Texturen op 3D-objecten
De textuurbrowser op het tabblad Rendering van het Infopalet geeft een overzicht van de texturen toegepast op 3D-objecten, zoals volumes, NURBS-oppervlakken, draadwerken, 3D-polygonen, enz. Voor sommige objecttypes is alleen een textuur op het gehele object mogelijk, terwijl andere objecttypes voor elk vlak een andere textuur kunnen krijgen. Zodra texturen op individuele vlakken zijn toegepast, overschrijven deze de algemene textuur (zie Ondersteunde objecten voor het gereedschap Textuur). Sommige objecttypes die texturen op individuele vlakken toelaten, maken een onderscheid tussen de boven/onderzijde en zijkanten, terwijl andere objecttypes alle vlakken groeperen. Elk item in de textuurbrowser kan los van andere items worden bewerkt. Zie Texturen van objecten beheren vanuit het Infopalet voor meer informatie over acties die in de textuurbrowser mogelijk zijn.

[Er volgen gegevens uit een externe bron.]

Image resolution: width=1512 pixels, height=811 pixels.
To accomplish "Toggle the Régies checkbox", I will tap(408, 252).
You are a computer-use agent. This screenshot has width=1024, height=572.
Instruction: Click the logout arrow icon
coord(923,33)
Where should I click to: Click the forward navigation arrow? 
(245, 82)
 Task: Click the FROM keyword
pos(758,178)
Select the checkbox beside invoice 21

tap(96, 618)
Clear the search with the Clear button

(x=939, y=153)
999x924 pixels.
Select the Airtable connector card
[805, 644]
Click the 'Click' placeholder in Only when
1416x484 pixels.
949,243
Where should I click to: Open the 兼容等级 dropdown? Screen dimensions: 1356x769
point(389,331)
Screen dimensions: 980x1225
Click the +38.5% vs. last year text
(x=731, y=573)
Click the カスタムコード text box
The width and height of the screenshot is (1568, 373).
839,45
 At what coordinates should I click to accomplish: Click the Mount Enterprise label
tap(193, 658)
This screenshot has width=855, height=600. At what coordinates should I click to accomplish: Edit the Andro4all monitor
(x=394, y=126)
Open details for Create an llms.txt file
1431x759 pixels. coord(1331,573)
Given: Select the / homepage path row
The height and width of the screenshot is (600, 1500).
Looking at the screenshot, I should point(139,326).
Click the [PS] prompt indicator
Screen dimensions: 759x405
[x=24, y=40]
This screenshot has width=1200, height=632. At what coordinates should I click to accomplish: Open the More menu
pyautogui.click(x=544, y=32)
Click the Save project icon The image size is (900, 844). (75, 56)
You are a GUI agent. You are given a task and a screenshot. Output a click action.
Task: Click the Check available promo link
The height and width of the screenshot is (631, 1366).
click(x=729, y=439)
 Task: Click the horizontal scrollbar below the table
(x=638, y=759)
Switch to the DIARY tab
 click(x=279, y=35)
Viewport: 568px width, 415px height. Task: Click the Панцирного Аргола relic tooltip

U kunt het Infopalet niet gebruiken om texturen toe te passen op vlakken die nog geen textuur hebben. Pas eerst texturen toe op vlakken met het gereedschap Textuur (zie Texturen toepassen op objecten en vlakken met het gereedschap Textuur). Zodra de vlakken een textuur hebben verschijnen ze in de textuurbrowser, waar u ze kunt beheren.
Klik op een item in de lijst. Hierdoor lichten de randen van het vlak in kwestie op en kunt u de textuur of projectie van de textuur wijzigen.
Dubbelklik op een item in de textuurbrowser om het aanzicht van de tekening uit te lijnen op het geselecteerde item. Of: klik met rechts op een item en selecteer Selecteer in aanzicht in het contextmenu. Hiermee zet u de tekening in het standaardaanzicht dat de beste weergave van het geselecteerde item biedt.
Wanneer u een 3D-object uit een ander programma in Vectorworks importeert als een draadwerkobject worden diens textuurdelen opgelijst als textuurgroepen. Elke groep draagt de naam van de overeenkomstige textuur.
Texturen op symbolen groepen
Voor individuele 3D-componenten van symbolen moet u de bewerkmodus inschakelen als u texturen wilt toepassen en beheren (zie De objectbewerkmodus).
Alle geschikte objecten in een groep kunnen samen een textuur krijgen door op de groep te klikken, maar om een textuur toe te kennen aan individuele objecten of vlakken in een groep moet u de bewerkmodus inschakelen.